# [Task objective]
Only a number is wanted here: the count of lines in the data below where the string "options" occurs.

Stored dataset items
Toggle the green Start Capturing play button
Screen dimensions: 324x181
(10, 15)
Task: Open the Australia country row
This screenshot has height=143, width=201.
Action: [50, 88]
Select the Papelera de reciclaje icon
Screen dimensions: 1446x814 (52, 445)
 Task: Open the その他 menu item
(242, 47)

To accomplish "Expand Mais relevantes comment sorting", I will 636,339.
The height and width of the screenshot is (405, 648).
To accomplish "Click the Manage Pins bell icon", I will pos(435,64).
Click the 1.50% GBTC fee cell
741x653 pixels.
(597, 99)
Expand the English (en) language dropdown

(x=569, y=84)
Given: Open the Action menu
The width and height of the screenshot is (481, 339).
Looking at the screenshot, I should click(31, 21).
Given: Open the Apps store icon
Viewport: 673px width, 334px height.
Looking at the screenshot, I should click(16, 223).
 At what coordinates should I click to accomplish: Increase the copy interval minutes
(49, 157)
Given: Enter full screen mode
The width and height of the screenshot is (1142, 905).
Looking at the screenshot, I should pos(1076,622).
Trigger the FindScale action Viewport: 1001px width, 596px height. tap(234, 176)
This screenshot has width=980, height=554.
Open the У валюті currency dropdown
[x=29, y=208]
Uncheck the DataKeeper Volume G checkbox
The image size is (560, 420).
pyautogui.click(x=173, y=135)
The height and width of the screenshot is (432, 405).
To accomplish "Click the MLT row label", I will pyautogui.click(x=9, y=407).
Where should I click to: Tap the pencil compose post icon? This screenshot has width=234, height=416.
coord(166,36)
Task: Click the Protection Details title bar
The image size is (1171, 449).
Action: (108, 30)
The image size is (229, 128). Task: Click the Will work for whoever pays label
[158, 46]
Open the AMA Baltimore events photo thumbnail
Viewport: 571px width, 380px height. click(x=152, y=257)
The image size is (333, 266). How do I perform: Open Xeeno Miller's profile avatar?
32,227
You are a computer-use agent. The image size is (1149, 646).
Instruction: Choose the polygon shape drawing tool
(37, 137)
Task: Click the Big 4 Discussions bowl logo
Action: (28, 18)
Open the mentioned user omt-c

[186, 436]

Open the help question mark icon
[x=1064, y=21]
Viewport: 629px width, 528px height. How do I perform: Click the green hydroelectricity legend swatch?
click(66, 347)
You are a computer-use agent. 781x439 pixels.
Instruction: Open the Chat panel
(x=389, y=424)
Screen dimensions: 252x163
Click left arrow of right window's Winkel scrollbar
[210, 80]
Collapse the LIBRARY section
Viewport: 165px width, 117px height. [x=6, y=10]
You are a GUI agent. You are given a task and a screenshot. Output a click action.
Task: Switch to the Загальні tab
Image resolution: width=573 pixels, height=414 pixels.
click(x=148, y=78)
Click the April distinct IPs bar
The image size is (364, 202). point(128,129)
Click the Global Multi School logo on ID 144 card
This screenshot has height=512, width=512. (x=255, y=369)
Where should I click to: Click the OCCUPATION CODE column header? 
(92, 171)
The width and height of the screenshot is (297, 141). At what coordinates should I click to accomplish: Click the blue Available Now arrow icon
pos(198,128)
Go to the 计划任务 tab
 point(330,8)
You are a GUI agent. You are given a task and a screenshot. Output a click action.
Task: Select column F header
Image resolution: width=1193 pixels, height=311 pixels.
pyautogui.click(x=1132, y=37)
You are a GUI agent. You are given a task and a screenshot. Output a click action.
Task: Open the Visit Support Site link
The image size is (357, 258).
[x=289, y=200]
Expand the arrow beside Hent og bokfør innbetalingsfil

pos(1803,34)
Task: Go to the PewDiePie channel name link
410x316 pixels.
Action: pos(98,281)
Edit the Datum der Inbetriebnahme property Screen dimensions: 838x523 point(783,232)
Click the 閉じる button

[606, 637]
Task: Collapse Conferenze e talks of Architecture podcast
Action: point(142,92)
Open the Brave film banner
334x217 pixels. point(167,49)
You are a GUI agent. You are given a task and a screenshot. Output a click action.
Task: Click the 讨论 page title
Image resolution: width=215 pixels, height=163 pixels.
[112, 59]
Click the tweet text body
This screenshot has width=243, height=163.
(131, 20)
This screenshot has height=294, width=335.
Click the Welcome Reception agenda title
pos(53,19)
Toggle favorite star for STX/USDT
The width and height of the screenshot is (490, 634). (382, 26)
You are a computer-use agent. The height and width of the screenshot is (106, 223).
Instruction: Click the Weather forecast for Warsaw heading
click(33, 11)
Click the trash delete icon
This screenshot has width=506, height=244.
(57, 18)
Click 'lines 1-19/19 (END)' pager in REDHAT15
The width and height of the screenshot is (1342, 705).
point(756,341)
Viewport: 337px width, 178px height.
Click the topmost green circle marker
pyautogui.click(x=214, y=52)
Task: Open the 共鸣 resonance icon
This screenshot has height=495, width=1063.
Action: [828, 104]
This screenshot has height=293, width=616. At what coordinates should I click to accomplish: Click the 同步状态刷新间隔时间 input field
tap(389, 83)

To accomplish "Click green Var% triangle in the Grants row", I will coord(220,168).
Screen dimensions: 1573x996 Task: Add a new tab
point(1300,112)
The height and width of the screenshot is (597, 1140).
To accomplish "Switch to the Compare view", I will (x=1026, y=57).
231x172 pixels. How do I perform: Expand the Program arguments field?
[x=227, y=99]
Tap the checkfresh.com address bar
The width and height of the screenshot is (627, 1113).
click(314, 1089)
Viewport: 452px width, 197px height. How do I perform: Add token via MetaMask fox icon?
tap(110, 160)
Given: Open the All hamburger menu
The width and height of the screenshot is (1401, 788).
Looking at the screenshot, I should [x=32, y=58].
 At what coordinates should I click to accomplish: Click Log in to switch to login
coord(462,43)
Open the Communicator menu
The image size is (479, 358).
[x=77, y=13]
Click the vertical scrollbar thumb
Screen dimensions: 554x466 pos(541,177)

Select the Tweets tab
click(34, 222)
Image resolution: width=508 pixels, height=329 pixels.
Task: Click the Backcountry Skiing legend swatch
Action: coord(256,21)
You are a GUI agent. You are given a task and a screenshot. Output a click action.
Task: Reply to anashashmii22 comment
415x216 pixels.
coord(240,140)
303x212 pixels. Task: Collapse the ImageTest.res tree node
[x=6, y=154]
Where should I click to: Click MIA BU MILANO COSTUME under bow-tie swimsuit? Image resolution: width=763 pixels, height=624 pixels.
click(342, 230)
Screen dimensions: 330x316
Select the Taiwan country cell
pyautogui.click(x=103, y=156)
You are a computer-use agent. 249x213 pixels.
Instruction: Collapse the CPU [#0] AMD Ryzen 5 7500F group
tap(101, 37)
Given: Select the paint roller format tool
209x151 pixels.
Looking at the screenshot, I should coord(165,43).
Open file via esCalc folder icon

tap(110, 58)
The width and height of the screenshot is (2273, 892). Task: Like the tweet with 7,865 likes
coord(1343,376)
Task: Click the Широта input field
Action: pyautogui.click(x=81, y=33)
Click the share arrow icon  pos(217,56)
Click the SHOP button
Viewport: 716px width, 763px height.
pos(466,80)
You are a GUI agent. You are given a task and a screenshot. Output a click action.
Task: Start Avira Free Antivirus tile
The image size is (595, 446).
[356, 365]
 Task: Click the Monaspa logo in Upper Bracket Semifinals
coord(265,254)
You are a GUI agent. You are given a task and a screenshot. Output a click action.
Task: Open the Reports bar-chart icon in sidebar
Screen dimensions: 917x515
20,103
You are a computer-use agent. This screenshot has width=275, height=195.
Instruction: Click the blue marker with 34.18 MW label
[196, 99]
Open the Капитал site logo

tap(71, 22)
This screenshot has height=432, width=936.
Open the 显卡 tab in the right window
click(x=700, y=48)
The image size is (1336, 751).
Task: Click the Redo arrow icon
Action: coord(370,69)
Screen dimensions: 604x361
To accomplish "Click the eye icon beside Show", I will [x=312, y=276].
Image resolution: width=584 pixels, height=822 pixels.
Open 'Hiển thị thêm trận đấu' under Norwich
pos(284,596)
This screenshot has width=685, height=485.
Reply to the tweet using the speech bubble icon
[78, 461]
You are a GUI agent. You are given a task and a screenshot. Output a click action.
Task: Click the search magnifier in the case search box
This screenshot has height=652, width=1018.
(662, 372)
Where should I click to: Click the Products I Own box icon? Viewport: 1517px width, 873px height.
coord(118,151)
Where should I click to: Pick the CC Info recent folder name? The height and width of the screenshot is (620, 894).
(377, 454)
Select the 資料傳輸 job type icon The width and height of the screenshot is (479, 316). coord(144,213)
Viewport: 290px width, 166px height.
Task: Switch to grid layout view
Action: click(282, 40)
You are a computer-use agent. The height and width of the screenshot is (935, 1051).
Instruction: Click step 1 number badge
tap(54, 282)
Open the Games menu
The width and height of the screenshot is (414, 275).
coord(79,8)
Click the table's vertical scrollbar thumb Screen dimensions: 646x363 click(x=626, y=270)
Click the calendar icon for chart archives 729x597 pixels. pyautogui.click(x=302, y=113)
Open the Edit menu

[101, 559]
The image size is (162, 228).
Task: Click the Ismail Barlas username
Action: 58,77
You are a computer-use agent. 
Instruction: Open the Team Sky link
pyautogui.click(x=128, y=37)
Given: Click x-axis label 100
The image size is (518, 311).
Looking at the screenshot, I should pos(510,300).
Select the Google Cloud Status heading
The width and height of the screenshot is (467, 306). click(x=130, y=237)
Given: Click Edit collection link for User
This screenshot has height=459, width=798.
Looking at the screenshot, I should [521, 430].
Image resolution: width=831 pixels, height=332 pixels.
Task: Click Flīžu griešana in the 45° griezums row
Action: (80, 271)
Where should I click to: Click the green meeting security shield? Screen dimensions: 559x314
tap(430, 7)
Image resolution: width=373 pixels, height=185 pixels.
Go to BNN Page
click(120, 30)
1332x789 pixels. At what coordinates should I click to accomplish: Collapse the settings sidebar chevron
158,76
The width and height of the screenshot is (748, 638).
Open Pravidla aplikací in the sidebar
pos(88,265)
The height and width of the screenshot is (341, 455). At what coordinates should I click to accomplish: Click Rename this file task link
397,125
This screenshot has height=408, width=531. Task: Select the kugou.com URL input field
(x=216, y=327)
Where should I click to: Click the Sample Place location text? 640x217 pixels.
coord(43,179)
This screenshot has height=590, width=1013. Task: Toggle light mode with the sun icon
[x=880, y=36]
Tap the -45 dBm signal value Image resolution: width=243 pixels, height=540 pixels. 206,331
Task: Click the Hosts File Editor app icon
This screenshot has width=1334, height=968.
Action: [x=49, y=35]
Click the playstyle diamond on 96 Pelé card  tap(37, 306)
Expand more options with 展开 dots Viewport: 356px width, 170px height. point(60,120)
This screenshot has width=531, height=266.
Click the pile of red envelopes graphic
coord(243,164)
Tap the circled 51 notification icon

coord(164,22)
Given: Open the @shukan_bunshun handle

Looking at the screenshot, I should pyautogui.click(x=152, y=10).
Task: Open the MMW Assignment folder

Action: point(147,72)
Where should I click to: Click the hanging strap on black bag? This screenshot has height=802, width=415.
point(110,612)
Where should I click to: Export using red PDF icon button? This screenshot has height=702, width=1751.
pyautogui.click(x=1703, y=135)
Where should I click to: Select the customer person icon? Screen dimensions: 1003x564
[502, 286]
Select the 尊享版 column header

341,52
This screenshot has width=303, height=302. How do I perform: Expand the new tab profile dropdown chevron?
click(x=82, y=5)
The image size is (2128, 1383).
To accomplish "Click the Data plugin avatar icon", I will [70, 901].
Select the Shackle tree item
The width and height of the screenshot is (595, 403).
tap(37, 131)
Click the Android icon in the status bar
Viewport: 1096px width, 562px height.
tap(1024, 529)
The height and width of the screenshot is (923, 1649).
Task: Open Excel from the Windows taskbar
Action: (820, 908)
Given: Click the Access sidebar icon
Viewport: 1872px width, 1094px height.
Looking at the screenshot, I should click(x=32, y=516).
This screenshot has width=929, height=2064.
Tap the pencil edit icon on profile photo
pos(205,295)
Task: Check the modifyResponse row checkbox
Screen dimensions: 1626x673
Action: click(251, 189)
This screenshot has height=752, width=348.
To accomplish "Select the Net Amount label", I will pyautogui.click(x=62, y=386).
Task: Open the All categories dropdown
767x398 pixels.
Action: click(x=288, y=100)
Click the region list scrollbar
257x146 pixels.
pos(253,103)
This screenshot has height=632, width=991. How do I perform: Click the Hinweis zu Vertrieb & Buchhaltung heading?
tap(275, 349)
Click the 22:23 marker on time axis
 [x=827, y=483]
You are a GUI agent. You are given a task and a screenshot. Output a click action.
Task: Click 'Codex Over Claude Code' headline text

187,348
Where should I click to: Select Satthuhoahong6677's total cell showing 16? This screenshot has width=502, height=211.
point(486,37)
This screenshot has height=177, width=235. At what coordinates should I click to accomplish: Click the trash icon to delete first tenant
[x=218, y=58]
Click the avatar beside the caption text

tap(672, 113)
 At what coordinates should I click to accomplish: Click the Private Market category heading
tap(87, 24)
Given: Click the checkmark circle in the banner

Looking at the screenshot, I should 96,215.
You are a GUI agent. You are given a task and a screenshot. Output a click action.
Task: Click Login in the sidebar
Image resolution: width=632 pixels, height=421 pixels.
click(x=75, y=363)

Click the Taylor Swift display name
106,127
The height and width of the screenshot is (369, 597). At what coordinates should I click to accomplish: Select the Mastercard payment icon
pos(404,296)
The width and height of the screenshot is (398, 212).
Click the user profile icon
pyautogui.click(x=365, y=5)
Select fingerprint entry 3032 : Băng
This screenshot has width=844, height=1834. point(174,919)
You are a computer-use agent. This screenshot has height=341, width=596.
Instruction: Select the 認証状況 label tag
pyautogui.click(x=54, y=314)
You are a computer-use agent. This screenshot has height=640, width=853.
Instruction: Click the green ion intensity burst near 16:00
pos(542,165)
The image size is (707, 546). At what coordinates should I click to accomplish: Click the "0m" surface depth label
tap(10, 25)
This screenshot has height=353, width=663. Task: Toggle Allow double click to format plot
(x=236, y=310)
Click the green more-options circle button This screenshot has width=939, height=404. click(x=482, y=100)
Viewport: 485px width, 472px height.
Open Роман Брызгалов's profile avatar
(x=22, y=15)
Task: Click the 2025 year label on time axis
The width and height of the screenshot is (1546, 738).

# [Answer space]
2